Task list:
1) Please decide whether each statement agrees with the article on the victims' film: (a) ‘66 Days’ is based on Bobby Sands’ diaries; (b) the SEFF film tells the stories of 10 people killed during the hunger strike period; (c) Alfie Woods was murdered by the IRA in Enniskillen. For each, give yes or no and quote the words from the article that decide it.
2) Carry on the article on the victims' film from its final sentence onward.

Start of Page excerpt

Victims gather for film aimed at countering Bobby Sands movie

Relatives of IRA murder victims have gathered to watch a film produced to counter the portrayal of the republican hunger strikes in a new documentary-style movie.

By The Newsroom
Thursday, 11th August 2016, 8:43 am
Updated Thursday, 25th August 2016, 6:36 pm
June McMullin pictured on Wednesday evening. She is the widow of Constable John Proctor - a reserve RUC man killed by the IRA in 1981, the year of the Hunger Strike.
June McMullin pictured on Wednesday evening. She is the widow of Constable John Proctor - a reserve RUC man killed by the IRA in 1981, the year of the Hunger Strike.

Titled ‘Remembering Those who had No Choice’, it has been created by a victims’ group in direct response to the recently-premiered ‘66 Days’.

The latter film, about the Maze prison hunger strikes of 1981 and based on Bobby Sands’ diaries, has divided opinion in Northern Ireland.

Critics have branded the docu-drama, by Irish director Brendan Byrne, overly sympathetic to Sands and his cause, while others have acclaimed it for offering a balanced view of the turbulent period of The Troubles.

Sign up to our daily newsletter

The South East Fermanagh Foundation (SEFF), a victims’ group in the west of the region, has produced its own film telling the stories of the 57 other people, including a number of children, killed in the conflict during the 217-day period when the 10 republican hunger strikers died.

Valerie Hetherington, whose father Alfie Woods was a RUC officer murdered by the IRA in Omagh in August 1981, attended the premiere of the film in Enniskillen.

“Our family felt it important to be present tonight where our dad and all the other innocents who had no choice are being remembered,” she said.

“My dad was a hard-working family man who was committed to doing his best for us and the community which he served. My dad was murdered within days of a hunger striker’s death.

“We have little doubt as a family that the volatile situation created by that hunger strike meant it more likely that our father could come under attack and ultimately be murdered.

End of Page excerpt
Start of Entries supplied

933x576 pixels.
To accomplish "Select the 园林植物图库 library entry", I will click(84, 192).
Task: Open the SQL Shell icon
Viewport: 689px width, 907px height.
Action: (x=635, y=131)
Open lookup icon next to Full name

End of Entries supplied

Answer section:
1)
(a) Yes: "based on Bobby Sands’ diaries"
(b) No: "telling the stories of the 57 other people"
(c) No: "murdered by the IRA in Omagh in August 1981"

2)
“It is important that we as innocent victims and survivors of terrorism come together in unifying against attempts to re-write the past. Terrorists and their political spokesmen and women will not succeed – the truth must and will prevail.”

Kenny Donaldson, director of services at SEFF, said the film offered a “dignified” response to 66 Days.

“It is important to remember, but also honour, all those whose lives were extinguished outside the Maze prison walls over one of the most turbulent periods in our history,” he said.

“Inside those prison walls 10 men took the choice, with the leadership of the republican movement at their back, to complete suicide.

“Those murdered and killed outside those prison walls did not have the choice to live because in most cases others decided that they had a right to play God in determining who would live and who should die.”

Mr Donaldson described the death of the hunger strikers as a “human tragedy”.

“No one with a semblance of Christianity within their DNA would take glee in their demise,” he said.

“Their families left behind mourn their loss and we acknowledge that.

“But what we will not ever acknowledge or accept is the manipulation of the truth. The 10 men who died on hunger strike were terrorists, they were insurrectionists and they were criminals.”